In pic - Protesters wait to receive medical attention after leaving the Hong Kong Polytechnic University campus, in Hong Kong.

Jolt to the tourists

Jolt to the tourists

Japan's government says a Japanese citizen was arrested near a Hong Kong university where hundreds of people were arrested in a police siege. Chief Cabinet Secretary Yoshihide Suga on Tuesday confirmed the arrest of a Japanese man in his 20s on Sunday near Hong Kong Polytechnic University.

Anti-government protesters were occupying the university after retreating from the other campuses where they held demonstrations last week. About 400 people who have left the Polytechnic University campus have been arrested.

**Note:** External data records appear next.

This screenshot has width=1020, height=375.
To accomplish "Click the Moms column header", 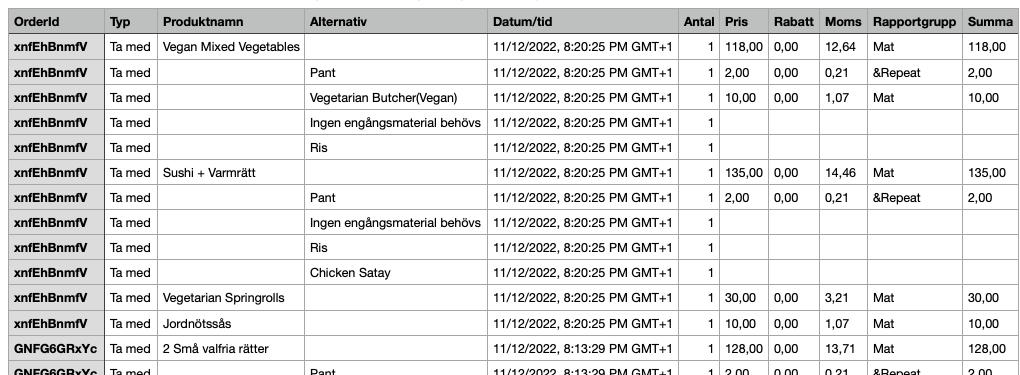I will click(843, 21).
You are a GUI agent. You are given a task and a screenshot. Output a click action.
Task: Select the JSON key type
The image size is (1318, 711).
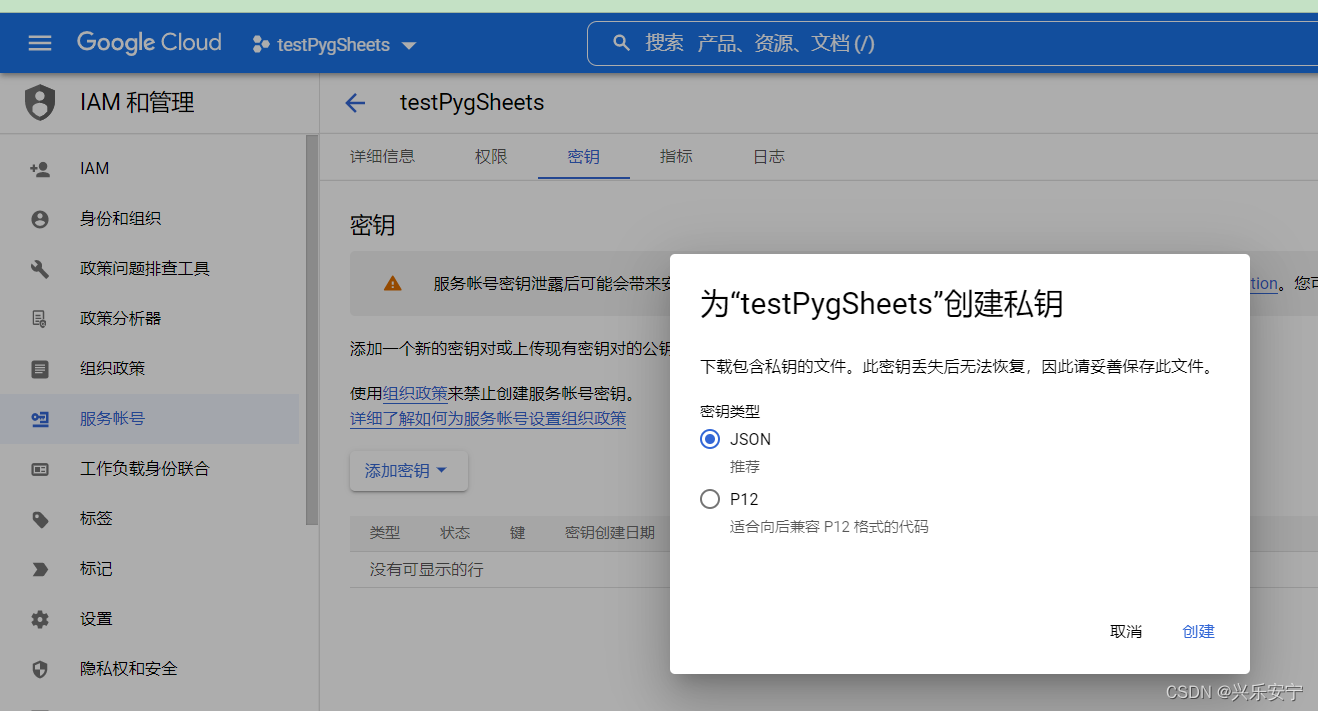709,439
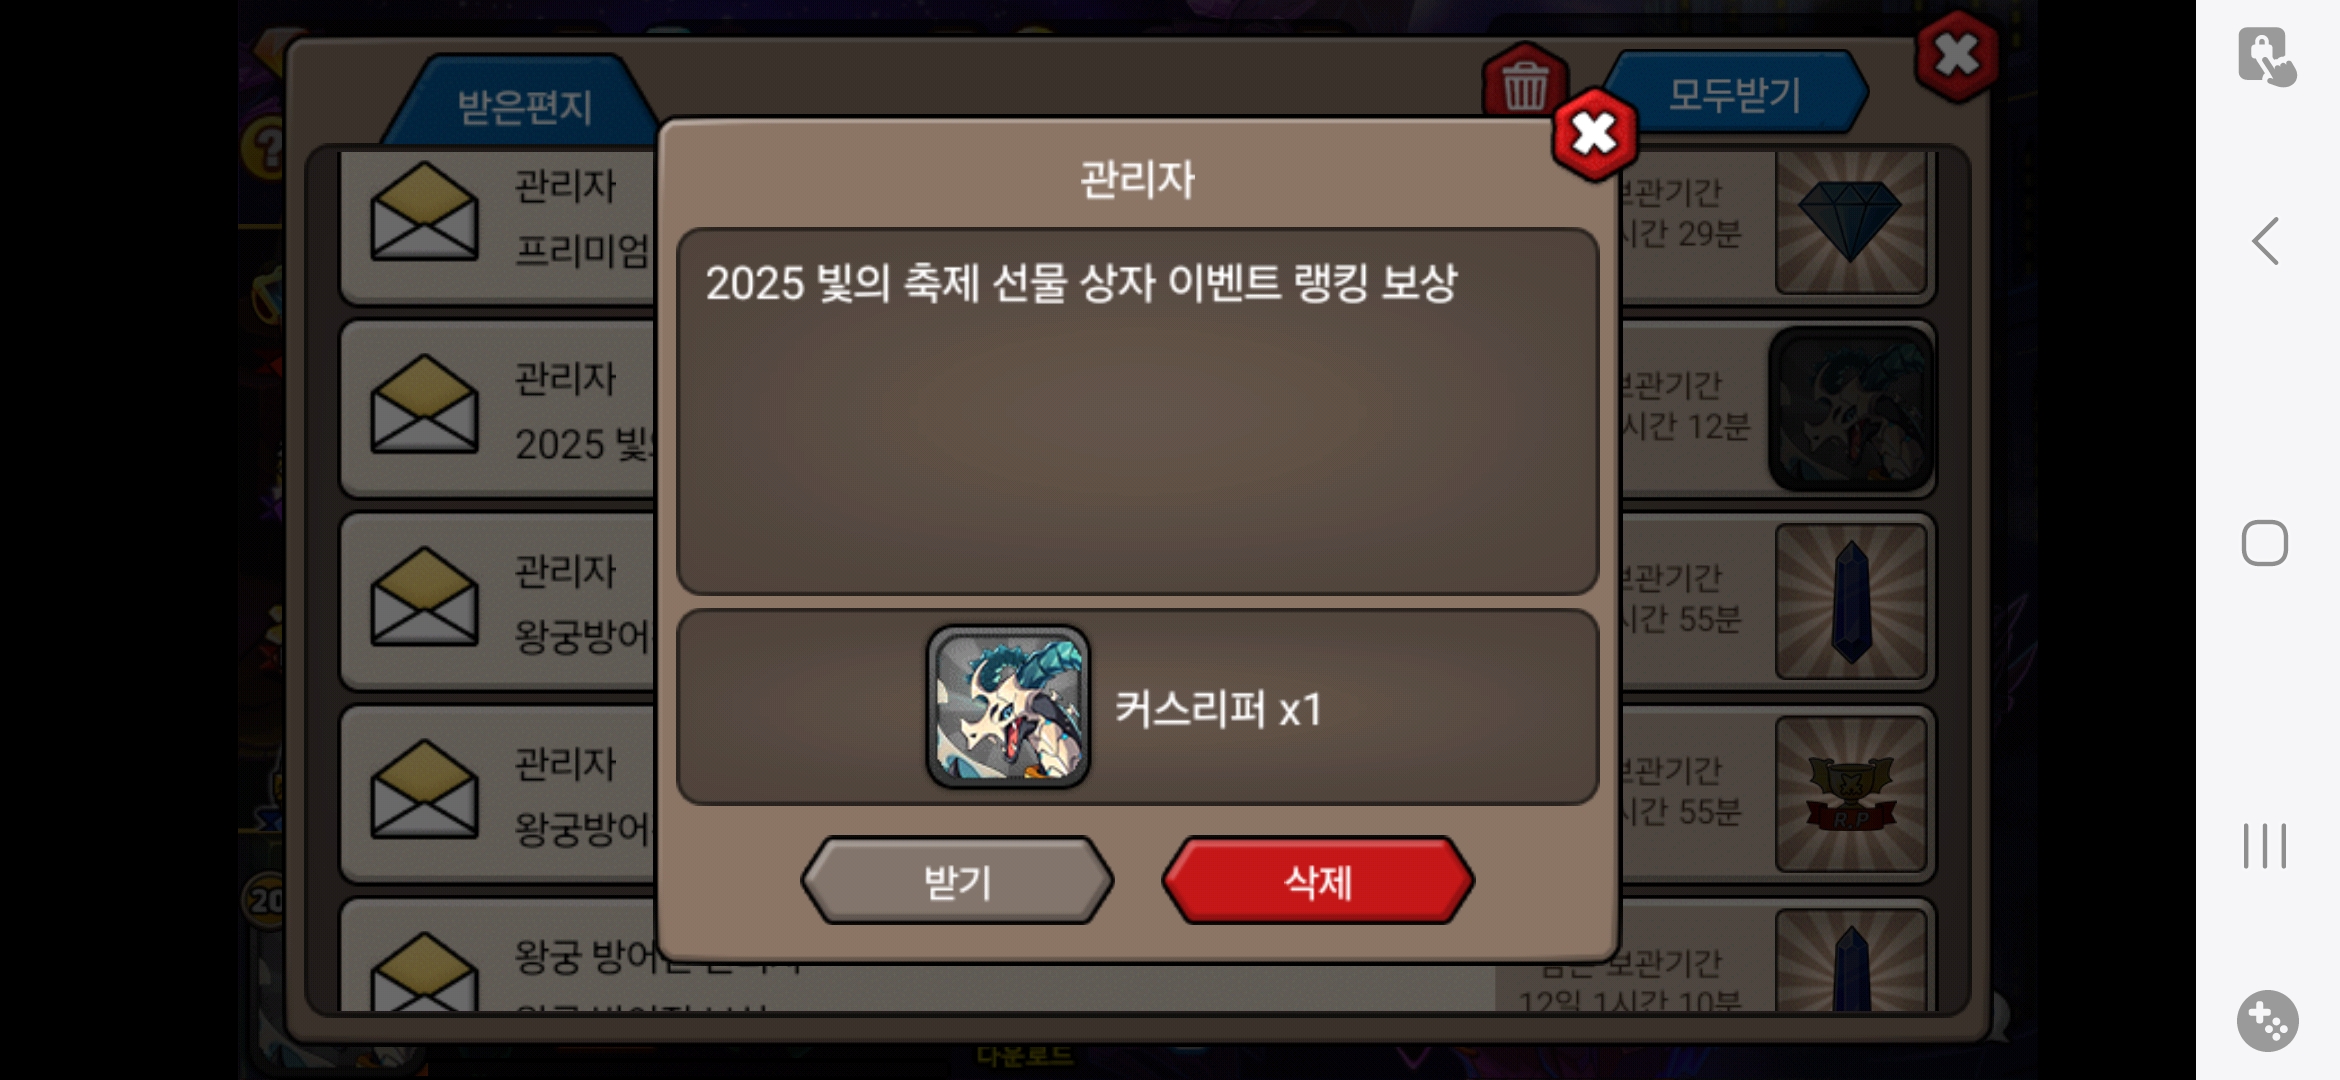The image size is (2340, 1080).
Task: Tap the red trash can icon
Action: click(1525, 82)
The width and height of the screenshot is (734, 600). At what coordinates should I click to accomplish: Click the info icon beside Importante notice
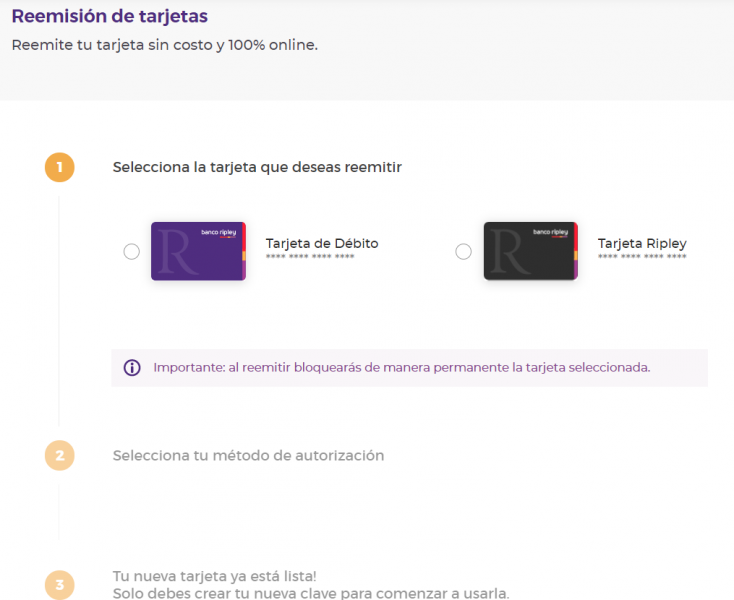coord(132,367)
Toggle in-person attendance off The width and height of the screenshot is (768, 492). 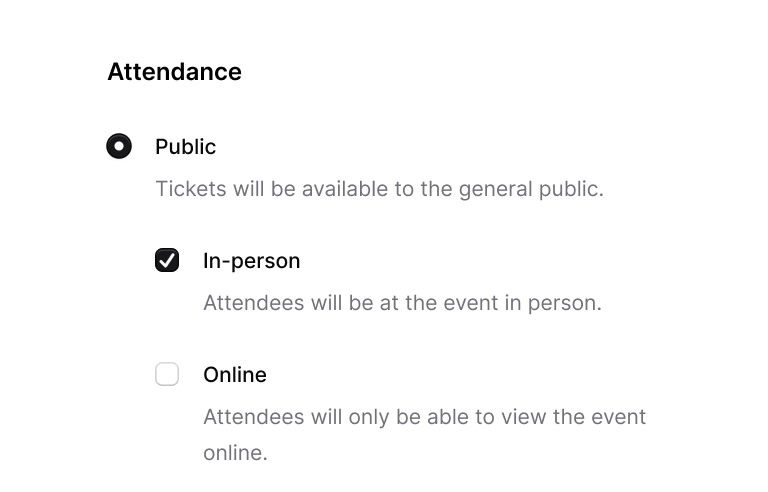point(167,261)
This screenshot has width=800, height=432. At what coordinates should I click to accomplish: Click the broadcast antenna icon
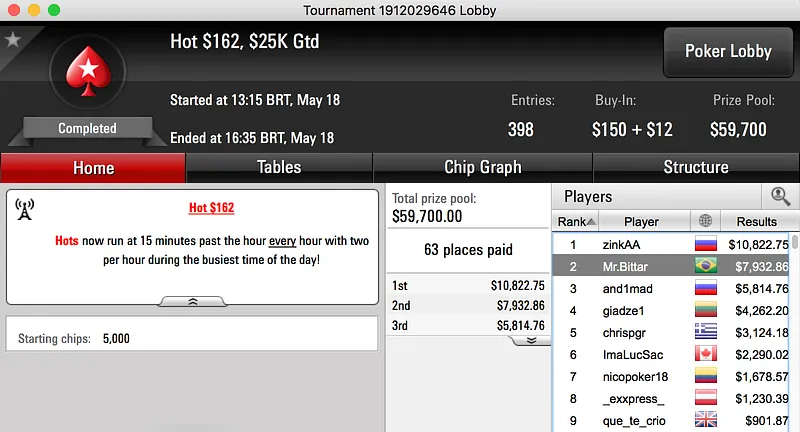(x=25, y=209)
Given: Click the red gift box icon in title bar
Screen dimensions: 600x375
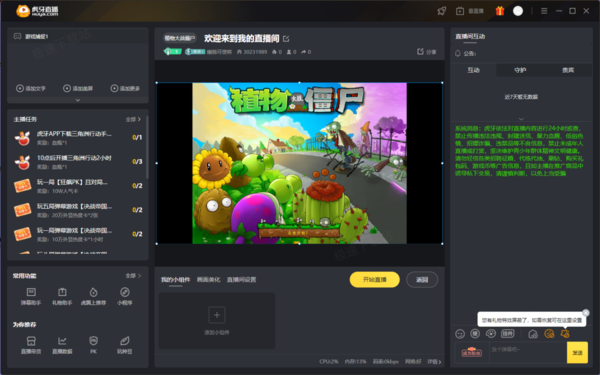Looking at the screenshot, I should point(500,11).
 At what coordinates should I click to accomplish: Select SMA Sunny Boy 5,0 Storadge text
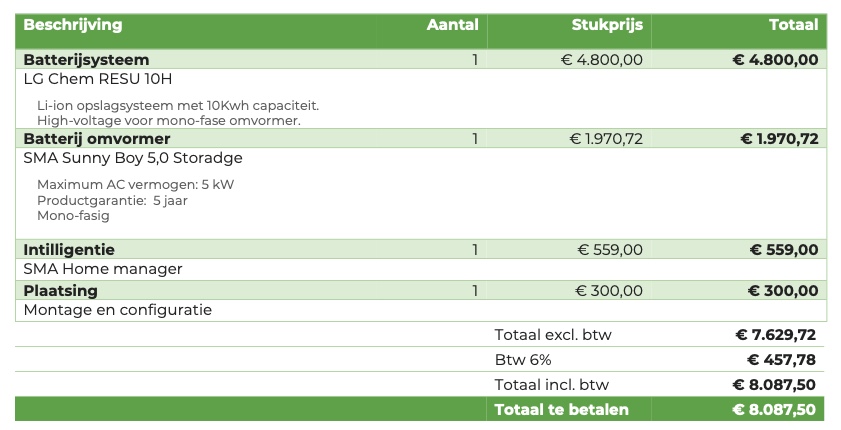[133, 158]
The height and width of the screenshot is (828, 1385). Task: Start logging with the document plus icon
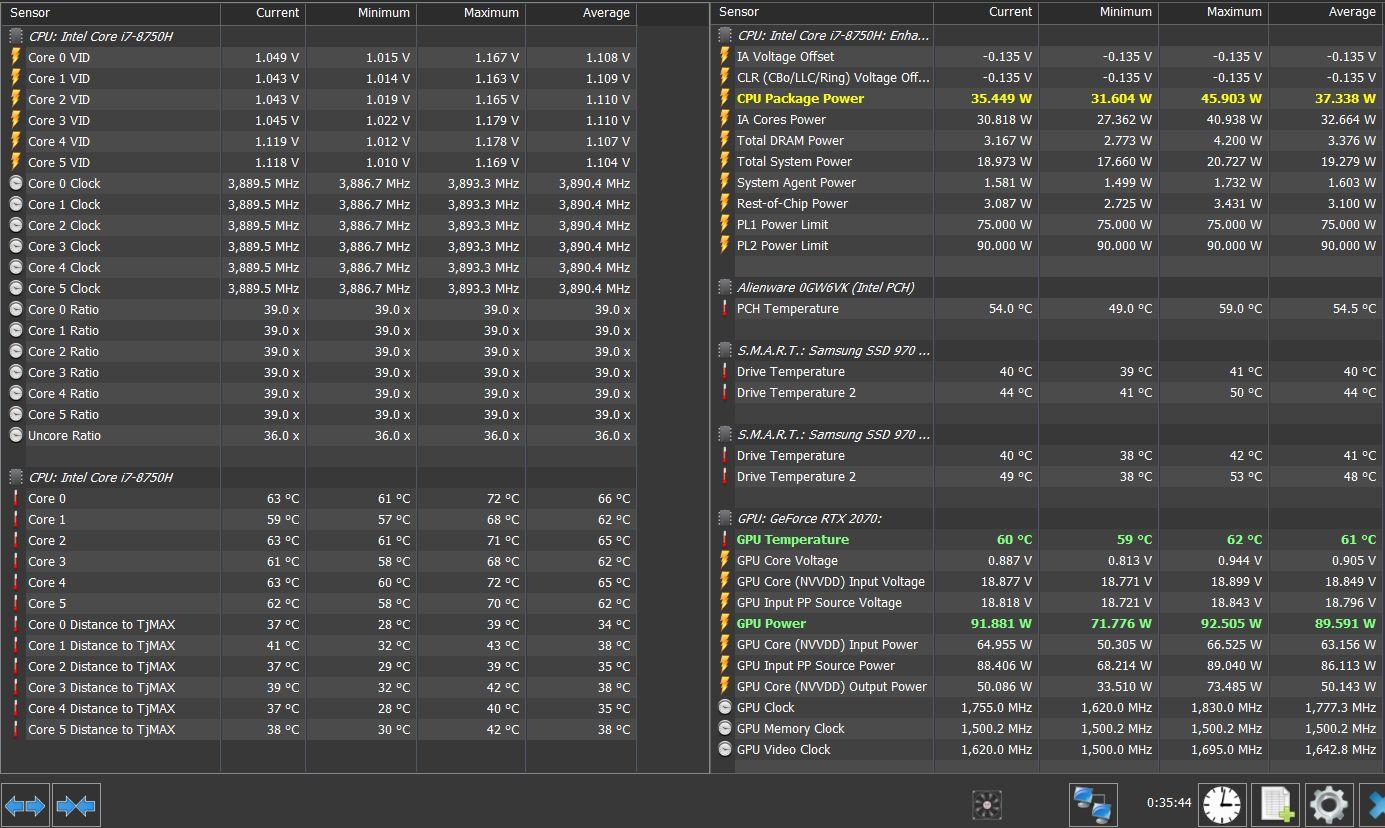point(1275,804)
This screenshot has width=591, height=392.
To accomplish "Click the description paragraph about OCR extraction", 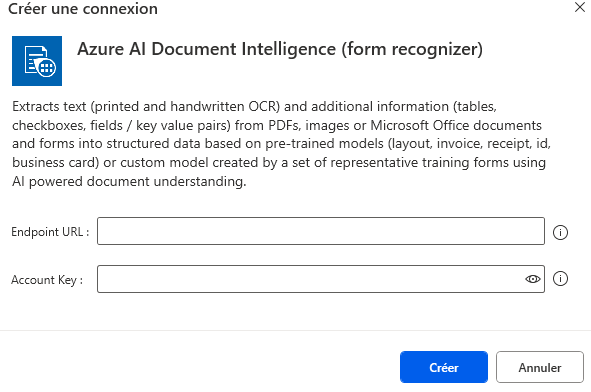I will point(282,144).
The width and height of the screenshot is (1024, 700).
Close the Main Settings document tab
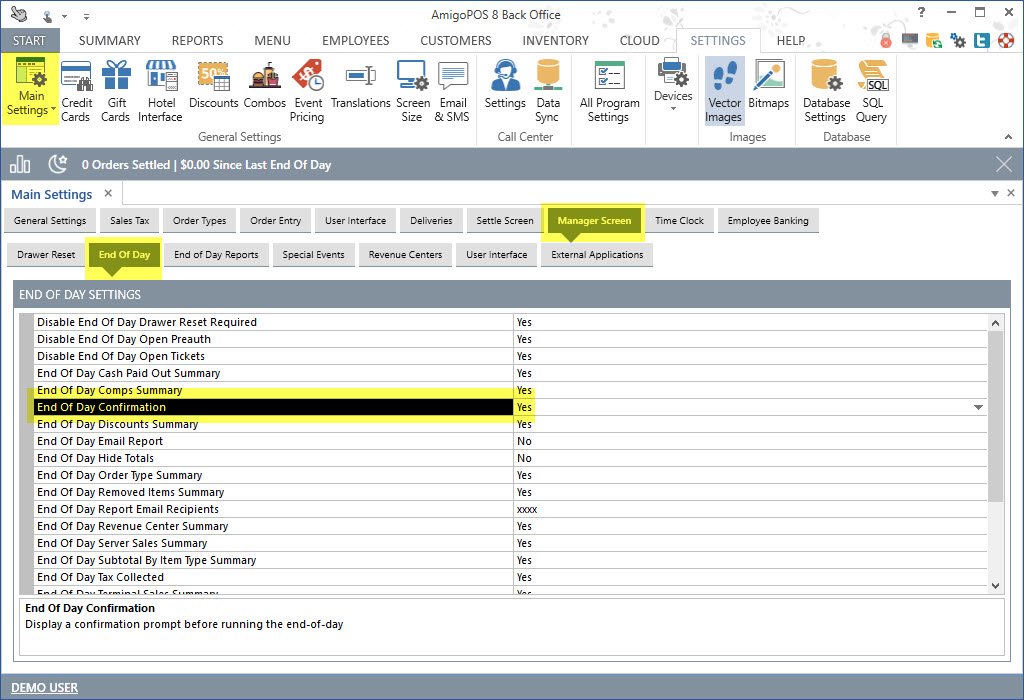click(109, 193)
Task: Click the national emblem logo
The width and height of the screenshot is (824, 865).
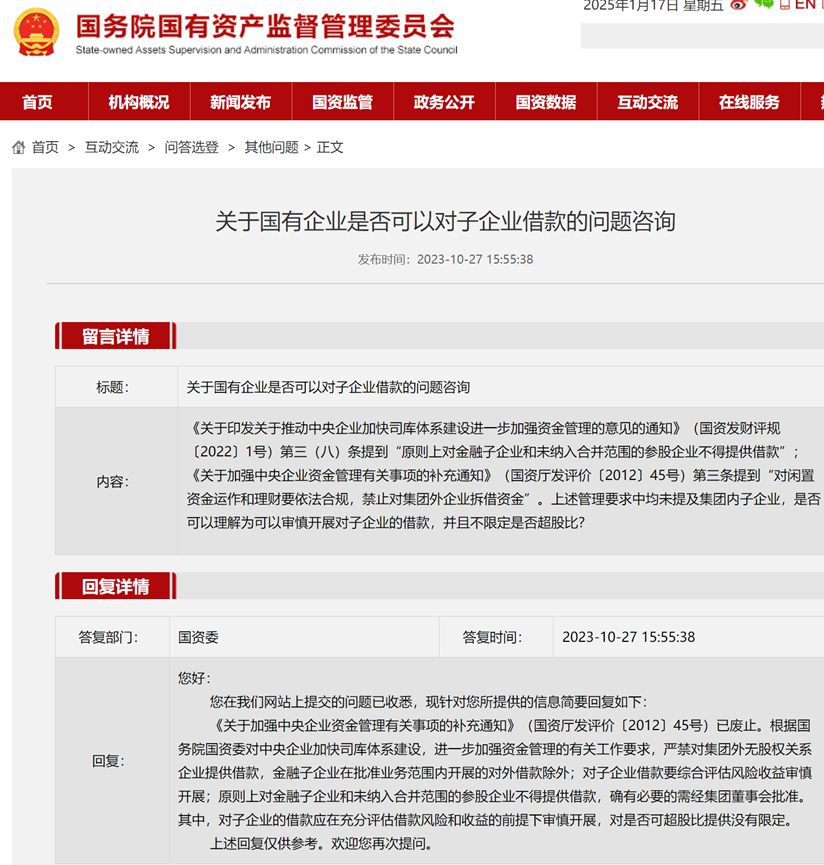Action: (x=36, y=32)
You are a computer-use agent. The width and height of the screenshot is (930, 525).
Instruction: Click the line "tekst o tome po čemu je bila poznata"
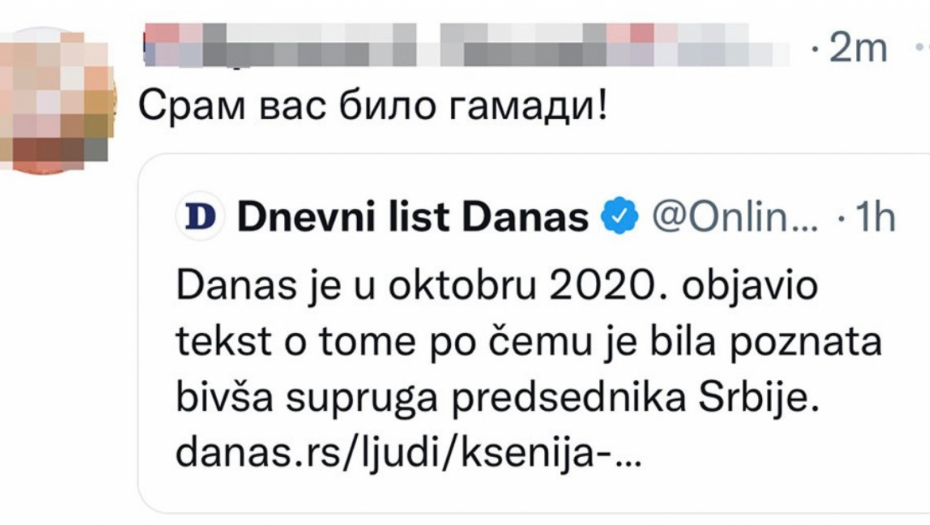[529, 344]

Suga said the man is in good health and without injury, but refused to give further details, including his identity and the reason for his arrest. Japanese media identified him as Hikaru Ida, a student at Tokyo University of Agriculture. Foreign Minister Toshimitsu Motegi told reporters that the man was visiting Hong Kong as a tourist.

Request for law & order

Request for law & order

China has appointed a new police chief in Hong Kong in a further illustration of the central government's broad powers over the territory's institutions. The new chief, Chris Tang Ping-keung, said rebutting fake accusations against police and reassuring the public about the force's mission would be among his priorities.

He said following a ceremony Tuesday morning: "We have to maintain the law and order in Hong Kong and there is a massive scale of breaking of law in Hong Kong and there is a certain sector of the community that also condones those illegal activities." Tang has been on the police force for more than 30 years and takes over from Lo Wai-chung, who is retiring after 35 years of service.

In pic - Protesters rest near barricades and stacks of bricks at the Hong Kong Polytechnic University in Hong Kong.

Hong Kong - safest city in world?

Hong Kong - safest city in world?

The Hong Kong government said Tang's appointment was made on the recommendation and nomination of Chief Executive Carrie Lam, but with the final approval of the State Council, or Cabinet, in Beijing. That's similar to how Lam herself was put in office. The right to directly nominate and elect the chief executive is among the protesters' key demands.

Hong Kong enjoys a reputation as one of the world's safest cities and its police force was long hailed for its professionalism and incorruptibility. However, the force's image has suffered badly during the months of unrest amid allegations of excessive violence, harassment of citizens and connections with organized crime.

China's rubber stamp parliament has criticized the Hong Kong high court's ruling to strike down a ban on face masks. A statement from the National People's Congress' Legislative Affairs Commission said some deputies had expressed 'strong dissatisfaction' with the court's ruling. The statement said the decision seriously weakened the rightful administrative powers of Hong Kong's leader and doesn't conform with either the territory's mini-constitution, known as the Basic Law, or the NPC's decisions.

Fuel to further protests

Fuel to further protests

The hint that Beijing may move to overrule the decision would possibly fuel further protests. The court ruled Monday that the mask ban infringes on fundamental rights more than is reasonably necessary for the furtherance of its goals. It was aimed at preventing protesters from hiding their identity to evade arrest but has been widely disregarded.

Creeping legal and political interference by Beijing is one of the key concerns driving the protests. Hong Kong's leader says an estimated 100 protesters remain holed up in one of the city's main universities that had been blockaded by police. Leader Carrie Lam said Tuesday that 600 protesters had left the Hong Kong Polytechnic campus, including 200 who are under 18 years old. Police have surrounded the university and are arresting anyone who leaves. Lam said those under 18 would not be immediately arrested but could face charges later.